Better Than The Real Thing?

Fantasy football, dungeons and dragons and skiing

Illustration: Kevin Howdeshell/kevincredible.com

I’m always amazed by how many of my ski and snowboard buddies play fantasy football. They watch all the NFL games each weekend like a spread sheet, tracking how many yards their draft picks have run and thrown for, and how many touchdowns they’ve scored. Really?

It’s like some sort of secret society the way these “fantasites” reveal themselves, finally confessing their addiction while out on the uptrack, riding a barstool or dangling near the summit on a stalled chair. I’m still kind of shocked by how emotionally charged a hardcore turn-earning backcountry buddy recently got while we were out for a skin and he suddenly stopped to turn and blurt, “Aaron Rodgers (quarterback for the Super Bowl defending Green Bay Packers, for those of you not blessed with at least one perpetually self-deprecating Wisconsin friend) was why I won my ‘league’ last year.”

To be honest, I didn’t know he even had cable, let alone Internet access, before he uttered those words. The guy’s a vegetarian, Libertarian, open-space occupying Rastafarian from Pecos, New Mexico, and suddenly he wants to start talking to me about Fantasy Football?! I would have been less surprised if he’d gone off on a tangent about the necessity of fracking, or how much he likes eating Slim Jims and Kentucky Fried Chicken bacon bowls.

But when it comes to Fantasy Football, I’m rapidly realizing that for some hardcore stat-crunching NFL geeks, there is a comforting level of Dungeons and Dragons dorkiness to it all—of dudes conjuring up their perfect pantheon of personal helmeted heroes to help them dominate the unreal world.

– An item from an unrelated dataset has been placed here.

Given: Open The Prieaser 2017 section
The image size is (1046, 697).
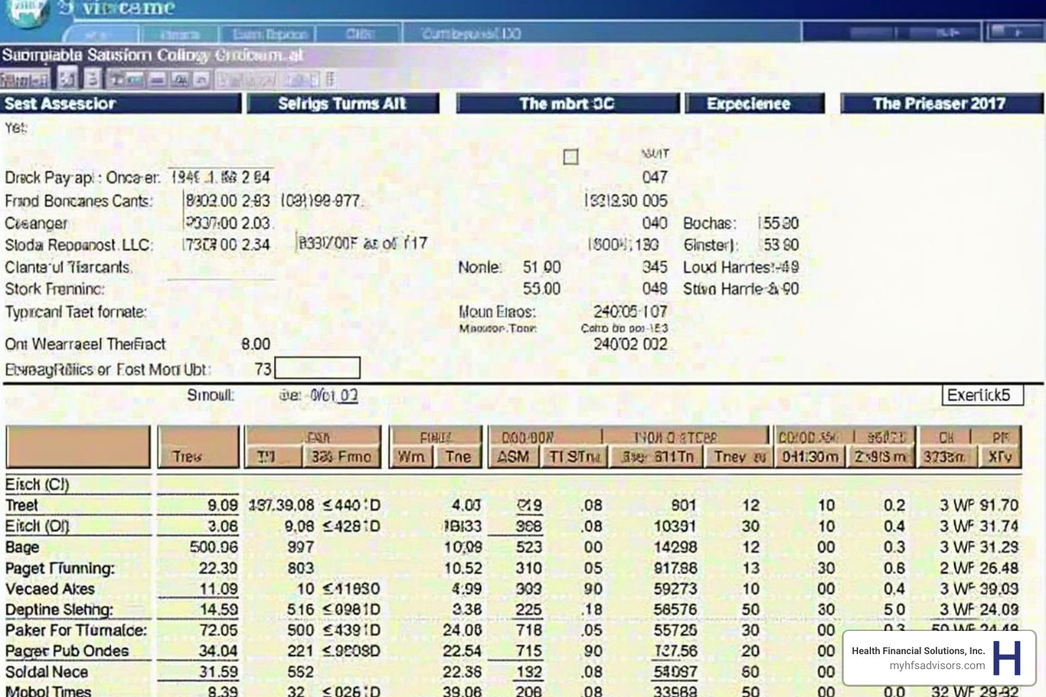Looking at the screenshot, I should point(940,103).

Not that I’m hating, because I used to play a lot of D&D back in the day myself. I just get worked up enough watching the game right now. So much so that I can hardly sit still on the couch longer than five minutes at a time, let alone hit the Internet long enough to track the constantly accruing minutiae of yards per catch, yards after catch, yards after contact, etc., along with all of the other associated sidebar wagers, junk talking and one-upmanship that comes with the deal.

Which kind of reminds me of what Ernest Hemingway’s friend Mike Ward told him in A Moveable Feast, “Anything you have to bet on to get a kick isn’t worth seeing.” Or how even back in 7th grade when I was a student pretending to be an 11th level paladin, about to chug a CherryBerry Slurpee, slay the dragon and score the palantir, I still always sensed that any game built on statistics and spreadsheets could never be nearly as much fun as simply being outdoors.

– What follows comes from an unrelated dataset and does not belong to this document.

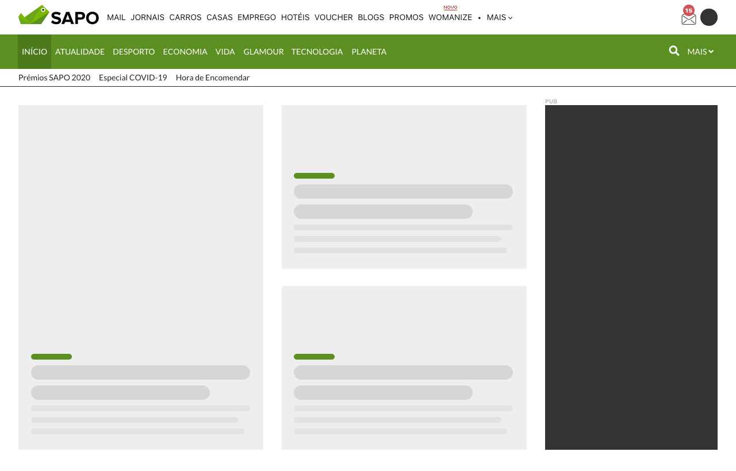This screenshot has width=736, height=471.
Task: Open the TECNOLOGIA section
Action: click(317, 52)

And there are plenty of imaginary friends to find out there. Like skiing, for example, where a lot of my imagination seems to go—dreaming about the next powder day, big open bowl, or perfect morning at Winter Park/Mary Jane when snow control closes Berthoud Pass and it’s just a handful of us out there with the mountain all to ourselves.

I think about skiing all winter long, and most of the summer, too. From October to May, as soon as I wake up in the morning, I immediately look out my window for any sign of fresh snow. I think about the cold across my cheeks when I should be working, unable to stop checking out live webcams for flurries and hardcore powder videos and thinking, “that should be me right now.” Every day, I talk about it and dream about it, then talk about it and dream about it some more. If I’ve ever had a better imaginary friend than skiing, I can’t think of it right now.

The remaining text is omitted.